Lastly, producing information sheets for patients, letters to referring clinicians, and formatted text to be incorporated in the EHR, will also increase the tool’s utility. Clinicians would be able to print these letters and give to them patients, to help guide patients in their decision-making. This feature has the potential of contributing to more uniform and effective communication of results across practitioners and allows patients to understand their results better, share results with family members, and improve disease prevention.

There is growing literature on risk communication and decision support tools. Sim et al. (2001) provide recommendations for clinical decision support systems, and this tool indeed follows some of the recommendations including capturing “literature-based and practice-based evidence in machine-interpretable knowledge bases” and developing “maintainable technical and methodological foundations for computer-based decision support.” Shared decision making is becoming a routine component of medical practice, and Hanoch et al. (2015) show that numeracy skills affect a patient’s desire to be involved in the decision making process. In addition, Portnoy et al. (2010) study the impact of numeracy skills and health literacy on the ability to learn information during a genetic counseling session and showed that both play an important role of learning information communicated during a session. The decision making process for prophylactic mastectomy among breast cancer patients with no BRCA mutations has been studied by Rendle et al. (2015). They identified various factors that influenced this decision making process, including subjective evaluations of risks and benefits. Risk communication is crucial, as numeracy skills of patients can vary dramatically. Studies such as Brewer et al. (2012) have explored the best format to communicate risk for breast cancer recurrence, and we plan to take such studies into account when designing a patient facing interface.

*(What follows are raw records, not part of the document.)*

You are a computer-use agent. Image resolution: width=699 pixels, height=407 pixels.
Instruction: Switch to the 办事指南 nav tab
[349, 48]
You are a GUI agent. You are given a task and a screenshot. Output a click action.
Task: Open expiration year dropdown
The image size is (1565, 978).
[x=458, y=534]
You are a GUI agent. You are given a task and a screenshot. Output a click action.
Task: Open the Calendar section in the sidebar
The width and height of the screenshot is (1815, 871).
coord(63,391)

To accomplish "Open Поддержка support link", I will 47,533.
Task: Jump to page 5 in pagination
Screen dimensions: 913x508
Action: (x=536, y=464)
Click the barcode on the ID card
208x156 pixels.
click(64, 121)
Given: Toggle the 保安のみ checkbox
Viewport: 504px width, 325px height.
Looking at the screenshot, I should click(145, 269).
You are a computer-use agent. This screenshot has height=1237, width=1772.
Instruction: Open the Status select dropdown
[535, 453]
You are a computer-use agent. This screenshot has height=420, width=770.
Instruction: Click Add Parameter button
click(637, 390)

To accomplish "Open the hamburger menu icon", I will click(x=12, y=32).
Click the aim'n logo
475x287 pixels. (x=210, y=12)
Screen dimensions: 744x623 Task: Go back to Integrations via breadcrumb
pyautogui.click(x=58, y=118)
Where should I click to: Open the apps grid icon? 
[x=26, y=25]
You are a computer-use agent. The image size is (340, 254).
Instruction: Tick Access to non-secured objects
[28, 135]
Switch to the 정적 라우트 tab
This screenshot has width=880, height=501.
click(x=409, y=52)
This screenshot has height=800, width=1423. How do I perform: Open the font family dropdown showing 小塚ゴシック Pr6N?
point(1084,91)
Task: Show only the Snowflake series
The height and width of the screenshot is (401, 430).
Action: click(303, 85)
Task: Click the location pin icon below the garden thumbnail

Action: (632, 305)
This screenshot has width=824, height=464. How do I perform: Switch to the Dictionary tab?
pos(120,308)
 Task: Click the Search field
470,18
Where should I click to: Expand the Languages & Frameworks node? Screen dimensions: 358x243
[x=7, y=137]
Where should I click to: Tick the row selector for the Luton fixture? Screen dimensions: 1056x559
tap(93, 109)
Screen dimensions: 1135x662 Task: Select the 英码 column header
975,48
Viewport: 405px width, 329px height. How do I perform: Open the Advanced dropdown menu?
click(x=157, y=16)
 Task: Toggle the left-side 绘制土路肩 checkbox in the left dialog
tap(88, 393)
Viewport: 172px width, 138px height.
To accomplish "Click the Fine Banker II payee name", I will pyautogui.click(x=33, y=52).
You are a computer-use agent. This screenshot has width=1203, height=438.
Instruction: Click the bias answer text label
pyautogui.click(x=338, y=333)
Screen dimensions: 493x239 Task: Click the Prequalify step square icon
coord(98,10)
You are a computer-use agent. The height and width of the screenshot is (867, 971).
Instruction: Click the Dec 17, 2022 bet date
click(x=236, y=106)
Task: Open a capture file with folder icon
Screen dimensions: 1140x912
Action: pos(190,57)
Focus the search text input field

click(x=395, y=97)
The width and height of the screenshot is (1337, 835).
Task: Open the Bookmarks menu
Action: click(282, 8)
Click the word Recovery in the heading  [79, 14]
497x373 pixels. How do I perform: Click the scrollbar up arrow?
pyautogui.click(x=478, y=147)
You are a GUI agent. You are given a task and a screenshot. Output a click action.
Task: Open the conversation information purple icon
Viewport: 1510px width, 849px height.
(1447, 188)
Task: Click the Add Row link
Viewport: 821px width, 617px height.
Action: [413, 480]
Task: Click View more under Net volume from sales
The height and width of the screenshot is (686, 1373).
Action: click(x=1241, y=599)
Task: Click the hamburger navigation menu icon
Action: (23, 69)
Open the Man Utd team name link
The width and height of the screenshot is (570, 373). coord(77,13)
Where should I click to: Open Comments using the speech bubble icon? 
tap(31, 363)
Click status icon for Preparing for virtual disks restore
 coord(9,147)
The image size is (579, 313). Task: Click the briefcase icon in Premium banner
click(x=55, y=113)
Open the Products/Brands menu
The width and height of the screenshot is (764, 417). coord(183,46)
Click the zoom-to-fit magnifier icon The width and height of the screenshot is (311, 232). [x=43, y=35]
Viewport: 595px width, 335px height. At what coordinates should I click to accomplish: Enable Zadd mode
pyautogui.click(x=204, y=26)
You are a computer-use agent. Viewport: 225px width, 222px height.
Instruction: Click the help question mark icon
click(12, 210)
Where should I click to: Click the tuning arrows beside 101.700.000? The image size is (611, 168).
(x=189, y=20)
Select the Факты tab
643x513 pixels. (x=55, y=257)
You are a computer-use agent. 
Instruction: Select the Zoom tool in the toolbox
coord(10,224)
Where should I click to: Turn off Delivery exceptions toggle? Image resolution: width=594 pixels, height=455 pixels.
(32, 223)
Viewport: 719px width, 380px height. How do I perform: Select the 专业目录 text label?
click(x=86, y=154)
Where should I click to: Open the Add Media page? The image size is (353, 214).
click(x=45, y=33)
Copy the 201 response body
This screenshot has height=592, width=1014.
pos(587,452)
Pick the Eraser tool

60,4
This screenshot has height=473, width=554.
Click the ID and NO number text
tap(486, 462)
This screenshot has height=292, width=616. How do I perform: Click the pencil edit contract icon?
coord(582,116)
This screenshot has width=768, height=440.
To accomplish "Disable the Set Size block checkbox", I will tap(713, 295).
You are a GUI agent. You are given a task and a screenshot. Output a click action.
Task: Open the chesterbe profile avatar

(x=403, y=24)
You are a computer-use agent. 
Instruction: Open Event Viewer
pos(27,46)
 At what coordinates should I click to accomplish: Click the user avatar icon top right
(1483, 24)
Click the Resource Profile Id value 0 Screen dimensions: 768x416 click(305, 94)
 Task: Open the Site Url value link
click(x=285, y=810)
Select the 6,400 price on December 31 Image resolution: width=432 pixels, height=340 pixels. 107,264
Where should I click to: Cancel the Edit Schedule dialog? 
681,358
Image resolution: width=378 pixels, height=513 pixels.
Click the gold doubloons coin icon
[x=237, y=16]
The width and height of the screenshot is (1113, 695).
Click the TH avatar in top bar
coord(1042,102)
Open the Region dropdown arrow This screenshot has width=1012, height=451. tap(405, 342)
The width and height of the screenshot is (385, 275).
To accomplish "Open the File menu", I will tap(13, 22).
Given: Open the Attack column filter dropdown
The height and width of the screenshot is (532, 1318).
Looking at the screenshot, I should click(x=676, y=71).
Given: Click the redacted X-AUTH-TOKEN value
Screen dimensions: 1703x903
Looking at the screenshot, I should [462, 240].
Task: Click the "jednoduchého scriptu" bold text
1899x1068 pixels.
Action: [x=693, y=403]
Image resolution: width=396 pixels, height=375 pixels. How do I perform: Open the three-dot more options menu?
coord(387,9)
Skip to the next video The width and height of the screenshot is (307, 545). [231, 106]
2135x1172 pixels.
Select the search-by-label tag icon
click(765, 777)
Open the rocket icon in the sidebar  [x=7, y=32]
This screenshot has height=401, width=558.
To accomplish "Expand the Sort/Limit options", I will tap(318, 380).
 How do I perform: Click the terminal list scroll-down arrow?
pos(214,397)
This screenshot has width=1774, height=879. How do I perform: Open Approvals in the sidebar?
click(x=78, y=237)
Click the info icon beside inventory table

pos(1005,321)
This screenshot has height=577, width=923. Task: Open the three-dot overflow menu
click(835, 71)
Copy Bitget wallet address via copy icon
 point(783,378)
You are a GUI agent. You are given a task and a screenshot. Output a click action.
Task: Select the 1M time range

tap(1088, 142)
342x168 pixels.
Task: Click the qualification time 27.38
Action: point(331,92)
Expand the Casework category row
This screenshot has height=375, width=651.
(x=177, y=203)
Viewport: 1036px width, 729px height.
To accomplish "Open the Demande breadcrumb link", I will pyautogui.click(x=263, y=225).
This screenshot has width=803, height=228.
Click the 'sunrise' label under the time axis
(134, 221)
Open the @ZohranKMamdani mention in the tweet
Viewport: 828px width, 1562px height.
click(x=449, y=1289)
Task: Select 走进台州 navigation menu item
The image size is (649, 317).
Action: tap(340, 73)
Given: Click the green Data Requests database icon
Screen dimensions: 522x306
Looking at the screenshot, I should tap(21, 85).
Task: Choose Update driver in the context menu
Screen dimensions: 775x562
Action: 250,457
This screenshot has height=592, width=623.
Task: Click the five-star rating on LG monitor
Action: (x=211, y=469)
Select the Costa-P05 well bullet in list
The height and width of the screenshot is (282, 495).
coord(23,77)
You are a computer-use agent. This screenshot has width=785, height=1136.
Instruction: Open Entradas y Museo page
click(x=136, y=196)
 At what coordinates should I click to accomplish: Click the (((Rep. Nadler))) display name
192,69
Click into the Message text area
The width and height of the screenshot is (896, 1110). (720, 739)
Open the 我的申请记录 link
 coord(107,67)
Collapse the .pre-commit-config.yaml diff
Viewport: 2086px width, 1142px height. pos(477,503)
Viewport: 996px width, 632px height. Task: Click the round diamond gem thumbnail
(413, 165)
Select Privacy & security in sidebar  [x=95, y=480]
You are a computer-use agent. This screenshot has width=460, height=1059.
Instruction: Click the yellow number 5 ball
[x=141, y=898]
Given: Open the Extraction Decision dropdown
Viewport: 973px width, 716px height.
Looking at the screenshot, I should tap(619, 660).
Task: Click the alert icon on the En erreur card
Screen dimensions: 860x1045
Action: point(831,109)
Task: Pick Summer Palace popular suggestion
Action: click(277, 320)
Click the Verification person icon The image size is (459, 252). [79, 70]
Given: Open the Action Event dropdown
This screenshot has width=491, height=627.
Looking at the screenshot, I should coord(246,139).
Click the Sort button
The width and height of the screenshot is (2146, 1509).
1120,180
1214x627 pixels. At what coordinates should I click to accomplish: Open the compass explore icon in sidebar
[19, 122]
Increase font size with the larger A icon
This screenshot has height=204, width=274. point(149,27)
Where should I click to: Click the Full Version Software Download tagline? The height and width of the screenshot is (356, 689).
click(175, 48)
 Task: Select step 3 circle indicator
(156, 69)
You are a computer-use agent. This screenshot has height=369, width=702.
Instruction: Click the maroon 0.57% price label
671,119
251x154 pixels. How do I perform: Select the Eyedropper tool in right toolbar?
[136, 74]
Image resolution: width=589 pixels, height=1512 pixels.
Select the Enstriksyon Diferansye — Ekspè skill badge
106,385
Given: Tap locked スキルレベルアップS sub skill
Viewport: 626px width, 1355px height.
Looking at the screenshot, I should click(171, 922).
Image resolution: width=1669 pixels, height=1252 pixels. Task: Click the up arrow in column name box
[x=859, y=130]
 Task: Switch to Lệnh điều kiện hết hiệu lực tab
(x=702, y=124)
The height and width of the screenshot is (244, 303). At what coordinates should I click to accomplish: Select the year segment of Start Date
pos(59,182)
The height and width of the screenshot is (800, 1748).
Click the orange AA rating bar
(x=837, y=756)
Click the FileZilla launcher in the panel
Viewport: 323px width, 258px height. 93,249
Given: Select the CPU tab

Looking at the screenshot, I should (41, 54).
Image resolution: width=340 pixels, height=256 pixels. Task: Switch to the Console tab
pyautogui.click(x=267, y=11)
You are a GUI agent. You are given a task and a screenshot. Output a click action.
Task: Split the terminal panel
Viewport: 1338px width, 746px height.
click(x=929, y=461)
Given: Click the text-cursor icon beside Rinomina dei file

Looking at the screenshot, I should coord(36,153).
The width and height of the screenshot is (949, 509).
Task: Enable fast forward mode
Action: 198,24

ASK2ME has the potential of having a direct clinical impact by providing a clinical decision support system that allows the clinician to enter the important factors about a patient with a pathogenic variant and immediately receive the risk of various cancers for that mutation for that patient with that current clinical situation. These risk predictions can in turn lead to more personalized prevention and management for individuals undergoing susceptibility testing and potentially help optimize screening and behavioral interventions to reduce risk. Future studies will include quantifying and evaluating the potential impact of the tool.

Supplementary Material

supp

Acknowledgements

We gratefully acknowledge support from the National Cancer Institute at the National Institutes of Health [4P30CA006516–51] which supported Dr. Parmigiani.

Electronic supplementary material The online version of this article (https://doi.org/10.1007/s10897-018-0238-4) contains supplementary material, which is available to authorized users.

Compliance with Ethical Standards

Conflict of Interest Dr. Hughes receives Honoraria from Myriad Genetics Veritas Genetics, Advisory Board for Beacon (An RFID Biopsy Marker), and is a founder of and has a financial interest in Hughes Risk Apps, LLC. Dr. Hughes’s interests were reviewed and are managed by Massachusetts General Hospital and Partners Health Care in accordance with their conflict of interest policies.

Dr. Parmigiani is a member of the Scientific Advisory Board and has a financial interest in Cancer Risk Apps LLC (CRA). CRA commercializes software for management of patients at high risk of cancer. At the present time, CRA is not supporting or licensing ask2me. We feel there is no significant overlap with this work.

Dr. Braun, Ms. Yang, and Ms. Griffin declare that they have no conflict of interest.

Human Studies and Informed Consent This article does not contain human subjects.

Animal Studies No animal studies were carried out by the authors for this article.